Betrayal cuts deep. It's wounds fester and turn gangrenous. It burns your face as you valiantly try, sometimes fail, to hold back the flood of tears. It utterly destroys faith in your fellowman. It is a sin against yourself. It is the greatest sin against yourself. It shatters the illusion that your loved ones, your friends, have your best interests at heart at all times. It sucks the joy out of life.

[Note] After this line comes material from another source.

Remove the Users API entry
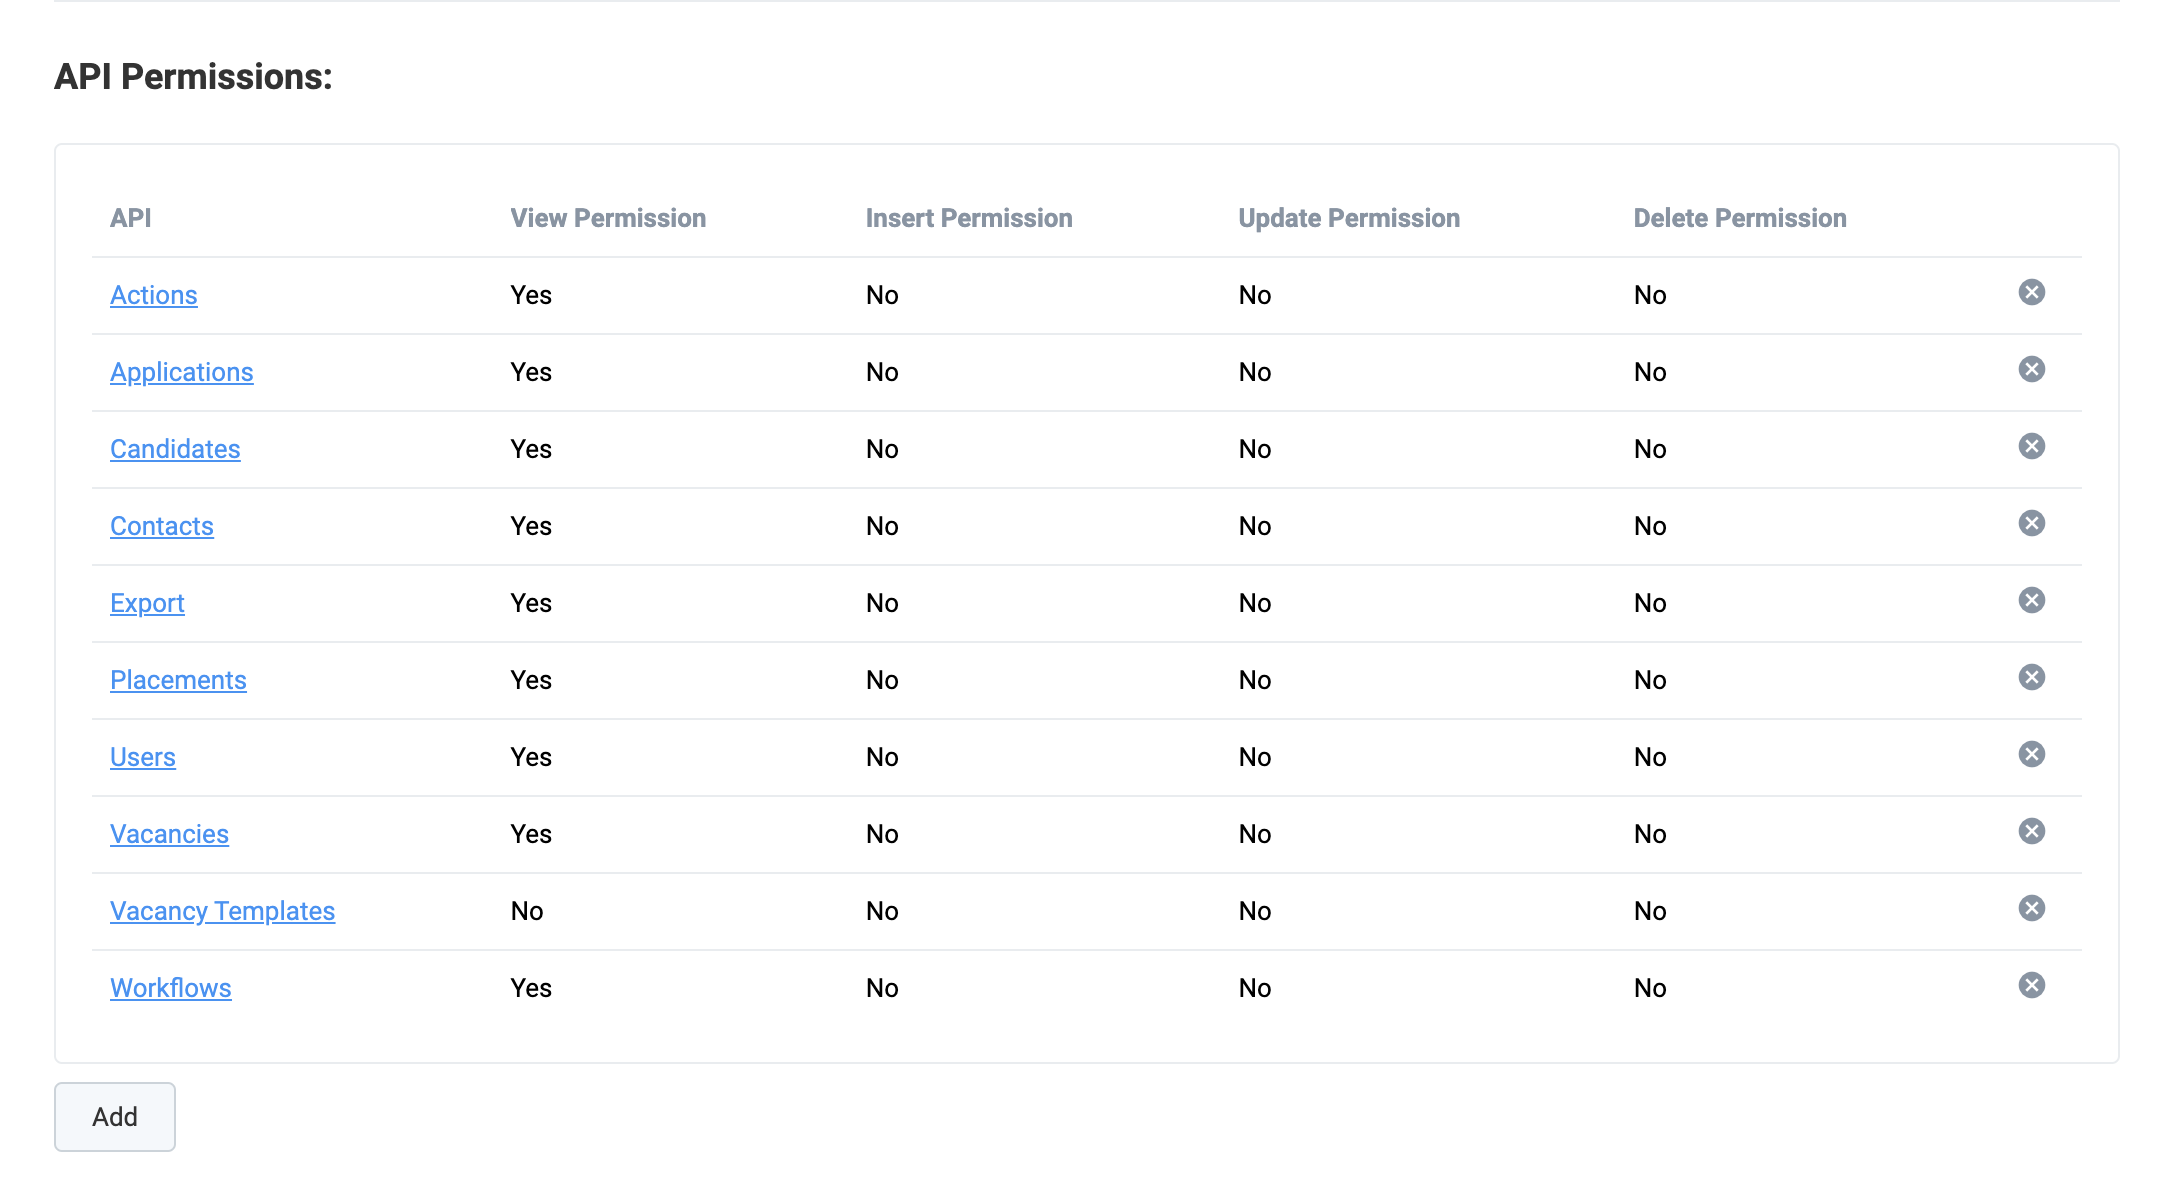The image size is (2184, 1188). coord(2031,754)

We have all been traitors before, but it is others' betrayals that we dwell on, obsess over, mull endlessly in our minds, lose sleep over and shed piteous tears over while we chest-heaving sob for hours and hours. We try our best to understand why the betrayal; we can never find a reason that explains it all. What we find out is never enough, is never a valid justification. The shock, the pain, the terror of it all guarantees that we will never accept the betrayal. We can't. If we did, what would that make us?

Did you really?

For days we will linger over the details. Even though our faith in people is ebbing, we will still saddle someone with the burden of our betrayal and pray that they have the shoulders to hold up our world, make it right, smooth over the rough edges and - vitally - explain to us why the betrayal happened and what it means. It is never enough. It can never be.

Just like when we deal with grief, we will finally come to accept the reality of it all. Our souls will be a little deader, our faith a little less faithful, our love a little less loving. We will struggle to accept that the traitor is one of us, and we will live with that horrifying thought because the betrayal is now part of our lives, it forms part of our subconscious, it is the hair-shirt that we wear when we must do penance for sins known and unknown. What continues to cut deep, what continues to burn - that which drives us to homicidal rage - is the realisation that the traitor does not care for us, even as we do for him. We always have. We always will.